La méthode a été transférée vers d’autres universités en Belgique et vers le monde entier (28 pays, 5 continents), avec le soutien d’une campagne de financement visant à faciliter la diffusion de la technique dans les pays en développement.
L’initiative SANA en a inspiré d’autres à l’UNamur: des chimistes ont synthétisé des réactifs chimiques, des physiciens ont travaillé sur l’impression 3D d’écouvillons, des mathématiciens et des économistes ont développé des modèles de prévision sophistiqués, et plusieurs projets de recherche ont été construits sur la base de l’expérience de SANA.
Faire parler les eaux usées pour détecter le Covid-19
Redoubler d’ingéniosité, c’est le leitmotiv d’e-Biom. Cette spin-off de l’UNamur est un laboratoire d’analyses et un bureau de conseil spécialisé dans les thématiques de la conservation de la biodiversité et de la protection de l’environnement. Forte de cette expertise, elle est parvenue à adapter ses techniques d’analyse pour répondre à un besoin ayant émergé avec la crise Covid-19. Elle a ainsi été chargée par la Société Publique de Gestion de l’Eau (SPGE) d’analyser les eaux usées de Wallonie pour déterminer si des traces de Sars-CoV-2 s’y retrouvent.
Objectifs ? Repérer des foyers d’infection pour surveiller l’évolution de l’épidémie et donner des informations pertinentes aux décideurs afin de mieux anticiper un éventuel rebond du virus au sein de la population. « Actuellement, e-biom assure ainsi deux fois par semaine une surveillance de la présence du Covid-19 dans les eaux usées dans huit stations d’épuration réparties sur l’ensemble du territoire wallon.», précise Jonathan Marescaux CEO d’e-biom et chercheur en biologie à l’UNamur. e-Biom est par ailleurs en discussion avec Sciensano, à l’initiative de la SPGE, afin de dédoubler le nombre de stations d’épuration suivies et pérenniser le travail dans le temps.

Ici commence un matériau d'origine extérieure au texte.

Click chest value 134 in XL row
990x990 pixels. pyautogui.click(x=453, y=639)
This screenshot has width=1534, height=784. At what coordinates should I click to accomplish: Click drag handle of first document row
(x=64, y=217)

Agilité, frugalité, partage de connaissances
« Les réponses des chercheurs universitaires aux défis de la crise Covid-19 étaient particulièrement intéressantes à observer du point de vue de la gestion de l’innovation » complète Annick Castiaux, professeure spécialisée dans l’innovation et vice-rectrice enseignement. « Premièrement, les chercheurs ont fait preuve d’une grande agilité. Ils ont rapidement pris conscience des problèmes émergeant de la crise et ont osé sortir de leur zone de confort pour développer des solutions et soutenir leur mise en œuvre. Deuxièmement, de nombreuses solutions développées par les universités (et d’autres acteurs comme les fab labs) étaient des innovations frugales, utilisant des ressources ou des méthodes accessibles pour proposer des solutions peu coûteuses et faciles à reproduire. Troisièmement, la philosophie sous-jacente à de nombreux projets était la science ouverte, avec la volonté des acteurs de collaborer, de partager des solutions et de garantir leur disponibilité, le plus rapidement possible et pour la majorité ».
Les chercheurs, en tant que créateurs de connaissances, ont retrouvé un rôle central dans la société. La crise du Covid-19 a réhabilité leur troisième mission, le service à la société, souvent sous-estimée par rapport à la recherche et à l’enseignement. Ce constat doit amener les universités à s’interroger sur la valorisation de cette 3e mission, notamment dans les carrières académiques et scientifiques, mais aussi sur les conditions favorisant l’émergence de projets d’innovation agiles, ouverts et frugaux au service de la société.